30 Comments

I was told by an admissions officer that my essay on how reading Surprised by Joy defined my personal search for intellectual vitality was the differential in my successful university application in a record breakingly competitive admissions cycle. Now that it’s been 10 years, I’ve forgotten most of the plot but I powerfully remember the feeling it left me with. I recently read A Severe Mercy, which is an incredible complement to Lewis’s work by someone he mentored in his later years, and has inspired me to squeeze in a reread of Surprised by Joy before the year’s end. One of those books that stays with you for sure.

Expand full comment

Thanks for the great post. Your blog played a small role in my family’s own conversion to Christianity. We would read it when we were expecting our first child, and you were among the first Christians we had read that were without a doubt more intelligent than us. It’s tough to feel intellectually superior in that situation. Your blog helped soften our egos enough to meet with a priest for the first time.

Anyways, God bless you guys. We still think there’s a SMALL chance that “the Psmiths” are the fictional alter-ego of a single strange and lonely guy, but every time you write something like this that possibility shrinks in our minds.

Expand full comment

Oh my goodness, what a tremendous compliment! And congratulations to you and your family on all scores. Meeting smart people who were Christians was an important thing for me too (and for Lewis!), and I’m so glad we were able to be that if only virtually.
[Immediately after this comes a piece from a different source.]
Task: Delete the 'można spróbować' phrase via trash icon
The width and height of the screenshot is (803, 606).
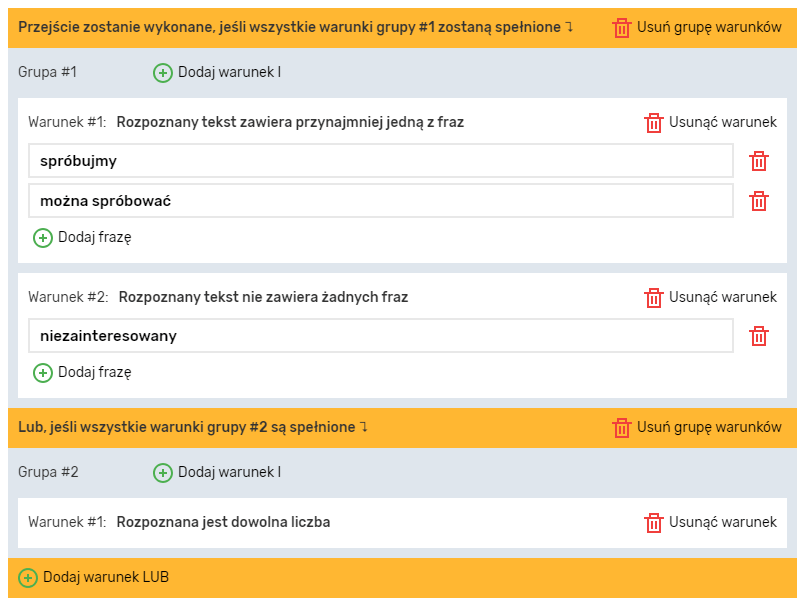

It would be pretty funny if this substack were written by one person pretending to have two different sets of interests, writing styles, etc. but it sounds like a lot of work.

Expand full comment

Only thing I found weird was the gal being nerdier than the guy. Usually you've got the nerdy guy and the gal who puts up with him, or a pair of non-nerds, or (rarest) the nerd couple.

But, in a planet of 7 billion people, many combinations are likely to exist *somewhere*! 1% of 7 billion is still 70 million, larger than most countries.

Expand full comment

My wife might not be nerdier than I, but I wouldn't envy a judge given the task of deciding the matter. We met because she heard I might be a good person to help her design more realistic armored vehicles for her favorite tabletop wargame army, and we've only helped each other get worse since then.

Now you have two examples!

Expand full comment

Sounds like a nerd couple to me.

Expand full comment

Lewis’s quote about “Northernness” sounds so similar to Chesterton’s metaphor about the joy of “returning to one's own country,” though Chesterton describes it in his own romantic, labyrinthine way.

> I have often had a fancy for writing a romance about an English yachtsman who slightly miscalculated his course and discovered England under the impression that it was a new island in the South Seas. I always find, however, that I am either too busy or too lazy to write this fine work, so I may as well give it away for the purposes of philosophical illustration. There will probably be a general impression that the man who landed (armed to the teeth and talking by signs) to plant the British flag on that barbaric temple which turned out to be the Pavilion at Brighton, felt rather a fool. I am not here concerned to deny that he looked a fool. But if you imagine that he felt a fool, or at any rate that the sense of folly was his sole or his dominant emotion, then you have not studied with sufficient delicacy the rich romantic nature of the hero of this tale. His mistake was really a most enviable mistake; and he knew it, if he was the man I take him for. What could be more delightful than to have in the same few minutes all the fascinating terrors of going abroad combined with all the humane security of coming home again?

Expand full comment

I’m sure Lewis had it in mind!

Expand full comment

“You can lie to yourself, but Man is a creature so constructed that Truth speaks to our hearts and seeps in around the edges. That’s the nice thing about Truth! It’s always there, whether or not you believe it. You can always go back to it. It’s waiting. You can’t ever get it, not wholly, but you can catch glimpses here and there, and if you’re honest with yourself it’s hard to live a life that contradicts those glimpses.”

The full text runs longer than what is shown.